Data records:
▬▬▬▬▬▬

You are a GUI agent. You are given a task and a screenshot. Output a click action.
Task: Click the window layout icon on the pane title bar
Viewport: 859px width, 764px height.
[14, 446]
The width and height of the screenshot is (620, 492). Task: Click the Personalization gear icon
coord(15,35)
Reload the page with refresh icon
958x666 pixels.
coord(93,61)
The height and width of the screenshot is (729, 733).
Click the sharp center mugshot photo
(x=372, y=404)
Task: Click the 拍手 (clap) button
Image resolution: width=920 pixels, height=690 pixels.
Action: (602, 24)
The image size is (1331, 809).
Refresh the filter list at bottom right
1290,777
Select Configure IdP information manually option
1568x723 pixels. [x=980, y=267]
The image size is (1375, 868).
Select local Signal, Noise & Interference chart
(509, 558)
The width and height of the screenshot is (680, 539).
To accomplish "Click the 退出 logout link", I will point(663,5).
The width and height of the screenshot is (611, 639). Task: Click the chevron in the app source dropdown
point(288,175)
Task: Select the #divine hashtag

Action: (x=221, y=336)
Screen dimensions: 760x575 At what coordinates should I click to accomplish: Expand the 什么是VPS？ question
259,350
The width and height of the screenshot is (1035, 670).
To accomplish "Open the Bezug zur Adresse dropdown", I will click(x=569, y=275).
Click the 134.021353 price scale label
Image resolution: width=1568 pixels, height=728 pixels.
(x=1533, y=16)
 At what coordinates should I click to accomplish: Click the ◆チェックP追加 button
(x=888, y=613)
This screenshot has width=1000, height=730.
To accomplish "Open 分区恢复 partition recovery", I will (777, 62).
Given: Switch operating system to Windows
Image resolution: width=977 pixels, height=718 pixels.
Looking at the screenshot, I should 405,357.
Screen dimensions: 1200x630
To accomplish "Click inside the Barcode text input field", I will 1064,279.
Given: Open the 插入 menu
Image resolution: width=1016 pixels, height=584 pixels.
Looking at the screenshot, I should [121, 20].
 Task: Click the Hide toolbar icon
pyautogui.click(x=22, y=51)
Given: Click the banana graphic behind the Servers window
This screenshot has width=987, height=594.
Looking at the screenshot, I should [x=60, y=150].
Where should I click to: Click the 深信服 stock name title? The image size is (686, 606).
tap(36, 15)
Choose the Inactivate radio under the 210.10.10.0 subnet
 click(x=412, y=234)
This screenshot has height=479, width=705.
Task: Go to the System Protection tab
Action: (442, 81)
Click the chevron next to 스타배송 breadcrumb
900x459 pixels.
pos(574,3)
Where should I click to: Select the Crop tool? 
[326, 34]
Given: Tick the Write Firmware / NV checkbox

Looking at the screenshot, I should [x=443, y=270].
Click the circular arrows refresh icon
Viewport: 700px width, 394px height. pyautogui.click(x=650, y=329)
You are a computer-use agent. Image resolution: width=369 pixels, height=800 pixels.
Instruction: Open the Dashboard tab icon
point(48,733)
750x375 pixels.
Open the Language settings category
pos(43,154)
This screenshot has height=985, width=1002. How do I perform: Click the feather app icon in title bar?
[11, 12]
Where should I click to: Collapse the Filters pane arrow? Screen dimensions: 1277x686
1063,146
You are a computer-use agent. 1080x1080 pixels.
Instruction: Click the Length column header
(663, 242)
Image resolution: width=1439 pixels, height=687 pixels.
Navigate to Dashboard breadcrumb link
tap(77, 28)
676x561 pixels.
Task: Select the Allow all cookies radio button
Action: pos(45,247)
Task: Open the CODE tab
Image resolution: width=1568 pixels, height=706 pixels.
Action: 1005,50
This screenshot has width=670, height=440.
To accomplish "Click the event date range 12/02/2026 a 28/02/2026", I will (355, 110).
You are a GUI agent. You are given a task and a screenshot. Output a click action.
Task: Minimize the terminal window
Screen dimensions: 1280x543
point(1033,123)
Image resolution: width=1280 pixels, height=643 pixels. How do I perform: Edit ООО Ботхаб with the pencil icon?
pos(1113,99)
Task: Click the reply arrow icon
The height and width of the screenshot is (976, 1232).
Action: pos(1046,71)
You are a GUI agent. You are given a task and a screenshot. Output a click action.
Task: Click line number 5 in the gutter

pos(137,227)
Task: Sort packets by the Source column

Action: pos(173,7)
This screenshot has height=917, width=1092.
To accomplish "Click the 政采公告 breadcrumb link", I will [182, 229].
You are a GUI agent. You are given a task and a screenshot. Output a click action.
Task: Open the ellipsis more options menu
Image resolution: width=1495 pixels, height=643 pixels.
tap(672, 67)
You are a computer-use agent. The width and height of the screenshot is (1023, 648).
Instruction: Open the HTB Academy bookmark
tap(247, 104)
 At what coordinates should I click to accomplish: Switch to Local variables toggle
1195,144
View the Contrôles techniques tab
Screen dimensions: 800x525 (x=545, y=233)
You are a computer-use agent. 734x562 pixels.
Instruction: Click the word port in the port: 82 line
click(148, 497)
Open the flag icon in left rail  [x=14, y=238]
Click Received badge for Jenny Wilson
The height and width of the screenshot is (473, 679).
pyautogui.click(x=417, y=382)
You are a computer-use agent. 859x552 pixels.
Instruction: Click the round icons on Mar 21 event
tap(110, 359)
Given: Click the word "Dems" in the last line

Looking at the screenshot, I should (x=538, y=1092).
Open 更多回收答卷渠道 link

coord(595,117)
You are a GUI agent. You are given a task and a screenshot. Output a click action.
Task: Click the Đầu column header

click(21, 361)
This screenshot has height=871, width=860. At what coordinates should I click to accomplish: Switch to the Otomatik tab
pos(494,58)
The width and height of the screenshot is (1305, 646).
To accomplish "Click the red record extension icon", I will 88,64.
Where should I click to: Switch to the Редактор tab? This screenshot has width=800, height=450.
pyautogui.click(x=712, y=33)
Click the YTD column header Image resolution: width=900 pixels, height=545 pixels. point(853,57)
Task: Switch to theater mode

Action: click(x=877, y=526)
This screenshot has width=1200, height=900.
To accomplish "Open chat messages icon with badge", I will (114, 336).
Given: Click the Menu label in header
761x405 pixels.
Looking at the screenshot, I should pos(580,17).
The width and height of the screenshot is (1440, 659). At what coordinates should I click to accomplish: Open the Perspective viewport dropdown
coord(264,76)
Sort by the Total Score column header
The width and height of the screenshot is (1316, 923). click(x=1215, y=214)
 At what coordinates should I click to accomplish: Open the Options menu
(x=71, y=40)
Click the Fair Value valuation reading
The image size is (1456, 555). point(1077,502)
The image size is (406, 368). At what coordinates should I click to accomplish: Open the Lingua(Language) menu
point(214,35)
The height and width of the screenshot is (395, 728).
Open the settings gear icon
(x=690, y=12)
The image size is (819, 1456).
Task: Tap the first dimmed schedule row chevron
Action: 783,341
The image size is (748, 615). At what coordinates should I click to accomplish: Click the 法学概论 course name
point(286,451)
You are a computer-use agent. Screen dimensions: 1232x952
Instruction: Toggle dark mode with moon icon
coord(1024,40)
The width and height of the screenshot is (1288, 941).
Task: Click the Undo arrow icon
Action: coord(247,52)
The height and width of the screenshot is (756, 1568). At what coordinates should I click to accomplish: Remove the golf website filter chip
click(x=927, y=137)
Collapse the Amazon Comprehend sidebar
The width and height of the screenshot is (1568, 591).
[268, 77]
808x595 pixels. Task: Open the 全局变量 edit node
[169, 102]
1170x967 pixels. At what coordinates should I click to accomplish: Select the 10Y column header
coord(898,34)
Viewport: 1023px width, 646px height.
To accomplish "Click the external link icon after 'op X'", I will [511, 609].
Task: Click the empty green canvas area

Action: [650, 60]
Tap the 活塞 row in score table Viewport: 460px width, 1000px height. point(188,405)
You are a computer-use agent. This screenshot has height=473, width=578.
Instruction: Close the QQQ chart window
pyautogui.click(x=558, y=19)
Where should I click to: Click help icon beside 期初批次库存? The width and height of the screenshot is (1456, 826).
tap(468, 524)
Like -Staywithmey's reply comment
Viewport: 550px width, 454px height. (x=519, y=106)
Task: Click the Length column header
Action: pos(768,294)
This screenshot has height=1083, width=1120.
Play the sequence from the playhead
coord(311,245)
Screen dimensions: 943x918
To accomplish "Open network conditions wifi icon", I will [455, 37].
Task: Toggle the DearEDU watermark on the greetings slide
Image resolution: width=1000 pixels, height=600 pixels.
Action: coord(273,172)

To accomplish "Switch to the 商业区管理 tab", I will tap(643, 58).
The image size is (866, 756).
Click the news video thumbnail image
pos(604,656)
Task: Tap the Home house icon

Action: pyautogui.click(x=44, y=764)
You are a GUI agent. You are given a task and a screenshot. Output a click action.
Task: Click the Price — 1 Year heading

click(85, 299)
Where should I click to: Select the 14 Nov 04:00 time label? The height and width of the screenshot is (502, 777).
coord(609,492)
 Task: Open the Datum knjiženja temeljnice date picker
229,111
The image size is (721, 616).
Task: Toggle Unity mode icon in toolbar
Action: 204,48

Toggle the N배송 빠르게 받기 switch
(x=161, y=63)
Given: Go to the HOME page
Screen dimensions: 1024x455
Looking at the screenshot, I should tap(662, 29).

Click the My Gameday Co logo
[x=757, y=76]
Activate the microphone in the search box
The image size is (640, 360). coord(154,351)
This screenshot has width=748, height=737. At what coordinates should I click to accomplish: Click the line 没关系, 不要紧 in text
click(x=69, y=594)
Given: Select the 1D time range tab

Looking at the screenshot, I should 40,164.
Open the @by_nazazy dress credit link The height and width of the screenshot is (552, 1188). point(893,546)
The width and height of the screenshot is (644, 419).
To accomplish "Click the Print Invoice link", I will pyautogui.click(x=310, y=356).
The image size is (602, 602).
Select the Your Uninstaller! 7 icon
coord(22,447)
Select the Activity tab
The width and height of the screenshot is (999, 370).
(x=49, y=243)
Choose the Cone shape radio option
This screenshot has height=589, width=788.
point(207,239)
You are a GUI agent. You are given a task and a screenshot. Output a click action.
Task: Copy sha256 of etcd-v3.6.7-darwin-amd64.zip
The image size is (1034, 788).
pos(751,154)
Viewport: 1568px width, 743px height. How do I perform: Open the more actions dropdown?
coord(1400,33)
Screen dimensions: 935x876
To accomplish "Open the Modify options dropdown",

▬▬▬▬▬▬

**TRY IT:**
Please write out, exactly as they appear above, only the lines in the stretch from the line with "The width and height of the screenshot is (680, 539)." through the line with "You are a computer-use agent. Image".

**SOLUTION TO THIS PROBLEM:**
The width and height of the screenshot is (680, 539).
To accomplish "Click the 退出 logout link", I will point(663,5).
The width and height of the screenshot is (611, 639). Task: Click the chevron in the app source dropdown
point(288,175)
Task: Select the #divine hashtag

Action: (x=221, y=336)
Screen dimensions: 760x575 At what coordinates should I click to accomplish: Expand the 什么是VPS？ question
259,350
The width and height of the screenshot is (1035, 670).
To accomplish "Open the Bezug zur Adresse dropdown", I will click(x=569, y=275).
Click the 134.021353 price scale label
Image resolution: width=1568 pixels, height=728 pixels.
(x=1533, y=16)
 At what coordinates should I click to accomplish: Click the ◆チェックP追加 button
(x=888, y=613)
This screenshot has width=1000, height=730.
To accomplish "Open 分区恢复 partition recovery", I will (777, 62).
Given: Switch operating system to Windows
Image resolution: width=977 pixels, height=718 pixels.
Looking at the screenshot, I should 405,357.
Screen dimensions: 1200x630
To accomplish "Click inside the Barcode text input field", I will 1064,279.
Given: Open the 插入 menu
Image resolution: width=1016 pixels, height=584 pixels.
Looking at the screenshot, I should [121, 20].
 Task: Click the Hide toolbar icon
pyautogui.click(x=22, y=51)
Given: Click the banana graphic behind the Servers window
This screenshot has width=987, height=594.
Looking at the screenshot, I should [x=60, y=150].
Where should I click to: Click the 深信服 stock name title? The image size is (686, 606).
tap(36, 15)
Choose the Inactivate radio under the 210.10.10.0 subnet
 click(x=412, y=234)
This screenshot has height=479, width=705.
Task: Go to the System Protection tab
Action: (442, 81)
Click the chevron next to 스타배송 breadcrumb
900x459 pixels.
pos(574,3)
Where should I click to: Select the Crop tool? 
[326, 34]
Given: Tick the Write Firmware / NV checkbox

Looking at the screenshot, I should [x=443, y=270].
Click the circular arrows refresh icon
Viewport: 700px width, 394px height. pyautogui.click(x=650, y=329)
You are a computer-use agent. Image resolution: width=369 pixels, height=800 pixels.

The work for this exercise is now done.